IQ may help explain disparities in heart disease

Differences in IQ may be one reason that lower-income individuals are more likely to die of heart disease than their more affluent counterparts, a study of U.S. men suggests.

It’s well known that people with less education and lower incomes generally face higher risks of a range of diseases. Studies have pointed to many likely reasons - including less access to healthcare and other resources, poorer living conditions, chronic stress and higher rates of lifestyle risk factors, like smoking and physical inactivity.

However, those factors do not seem to fully explain the disparities.

In the new study, published in the European Heart Journal, researchers looked at the relationship between IQ and the risk of dying from heart disease or stroke among nearly 4,300 male U.S. veterans.

All of the men were given intelligence tests when they entered the Army during the Vietnam War, then were tested again in middle age. Over the following 15 years, 62 study participants died of heart disease.

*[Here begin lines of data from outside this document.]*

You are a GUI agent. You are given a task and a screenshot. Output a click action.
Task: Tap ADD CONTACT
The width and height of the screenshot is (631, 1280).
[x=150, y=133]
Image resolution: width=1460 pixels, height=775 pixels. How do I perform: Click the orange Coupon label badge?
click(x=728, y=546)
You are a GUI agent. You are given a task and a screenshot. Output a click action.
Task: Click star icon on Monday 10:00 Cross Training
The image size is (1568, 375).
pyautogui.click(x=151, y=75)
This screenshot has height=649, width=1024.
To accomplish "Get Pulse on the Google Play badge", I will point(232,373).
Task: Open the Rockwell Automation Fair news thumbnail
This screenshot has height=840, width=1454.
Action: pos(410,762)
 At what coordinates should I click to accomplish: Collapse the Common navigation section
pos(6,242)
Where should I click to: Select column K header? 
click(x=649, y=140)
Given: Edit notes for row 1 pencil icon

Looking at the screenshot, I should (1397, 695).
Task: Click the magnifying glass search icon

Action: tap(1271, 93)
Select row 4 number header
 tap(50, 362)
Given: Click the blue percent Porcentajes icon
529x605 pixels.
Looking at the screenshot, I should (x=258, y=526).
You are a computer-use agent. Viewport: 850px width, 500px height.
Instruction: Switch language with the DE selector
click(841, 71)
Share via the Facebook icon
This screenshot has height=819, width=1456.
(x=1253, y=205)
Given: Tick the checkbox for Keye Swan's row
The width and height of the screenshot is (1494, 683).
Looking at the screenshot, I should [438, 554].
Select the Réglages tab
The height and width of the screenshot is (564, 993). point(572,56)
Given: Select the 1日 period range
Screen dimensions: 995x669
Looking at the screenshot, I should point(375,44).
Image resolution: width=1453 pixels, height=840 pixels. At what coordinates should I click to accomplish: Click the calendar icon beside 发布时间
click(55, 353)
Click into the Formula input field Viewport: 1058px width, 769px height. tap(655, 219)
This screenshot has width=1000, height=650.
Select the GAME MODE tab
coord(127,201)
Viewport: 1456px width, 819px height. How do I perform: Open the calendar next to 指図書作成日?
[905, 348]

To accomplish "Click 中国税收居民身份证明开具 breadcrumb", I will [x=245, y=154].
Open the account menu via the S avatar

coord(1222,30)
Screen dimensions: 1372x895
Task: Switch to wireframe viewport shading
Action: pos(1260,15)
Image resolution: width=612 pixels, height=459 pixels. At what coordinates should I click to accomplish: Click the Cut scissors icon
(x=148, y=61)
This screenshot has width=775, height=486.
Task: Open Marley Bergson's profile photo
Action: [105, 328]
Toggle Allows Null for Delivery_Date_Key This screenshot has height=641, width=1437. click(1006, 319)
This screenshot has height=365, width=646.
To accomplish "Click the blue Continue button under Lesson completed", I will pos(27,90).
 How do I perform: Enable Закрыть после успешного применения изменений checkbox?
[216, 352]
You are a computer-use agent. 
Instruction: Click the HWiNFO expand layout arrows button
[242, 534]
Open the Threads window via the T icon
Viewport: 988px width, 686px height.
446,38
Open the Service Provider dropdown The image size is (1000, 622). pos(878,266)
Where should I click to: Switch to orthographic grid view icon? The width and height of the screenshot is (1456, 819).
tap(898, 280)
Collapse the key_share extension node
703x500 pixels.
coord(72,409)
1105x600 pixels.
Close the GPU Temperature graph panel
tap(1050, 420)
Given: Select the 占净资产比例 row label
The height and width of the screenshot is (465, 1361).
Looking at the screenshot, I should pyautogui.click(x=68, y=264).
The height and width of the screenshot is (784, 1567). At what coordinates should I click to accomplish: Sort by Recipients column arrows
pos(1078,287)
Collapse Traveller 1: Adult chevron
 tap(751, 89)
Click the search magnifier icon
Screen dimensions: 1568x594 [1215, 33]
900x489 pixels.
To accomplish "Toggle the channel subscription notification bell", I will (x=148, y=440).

In general, the study found, men of the lowest socioeconomic status - measured by income, occupation and education - were between two and seven times more likely to die of causes related to heart disease than the most advantaged men.

“Classical” risk factors, including high blood pressure, smoking and obesity, explained about 40 percent of the disparity, according to the researchers. But IQ itself also appeared to play a role, explaining another quarter of the socioeconomic gap.

It’s not clear whether directly IQ, per se, affects heart disease risk, the researchers say.

IQ may essentially serve as an “index of environmental ‘insults’ accumulated across the lifetime,” including illnesses, chronic stress and unhealthy lifestyle habits, explained lead researcher Dr. David Batty, of the Medical Research Council’s Social and Public Health Sciences Unit at the University of Glasgow.

This idea, he told Reuters Health, is supported by the finding that IQ during middle age was more strongly connected to cardiovascular risks than IQ in young adulthood was.

Still, if IQ does contribute to heart disease and stroke, there are practical implications, the researchers say.

Simplifying prevention messages - whether it is a doctor talking to a patient, or a health campaign aimed at the general public - may help reach more people, according to Batty.

As an example, he pointed to the complex and sometimes confusing messages about dietary fats, some of which are “good,” some of which are “bad.” Smoking is another case, Batty said; while most people probably know that quitting tobacco can only be good, the various strategies for quitting are not that well known or, for some people, easily accessed.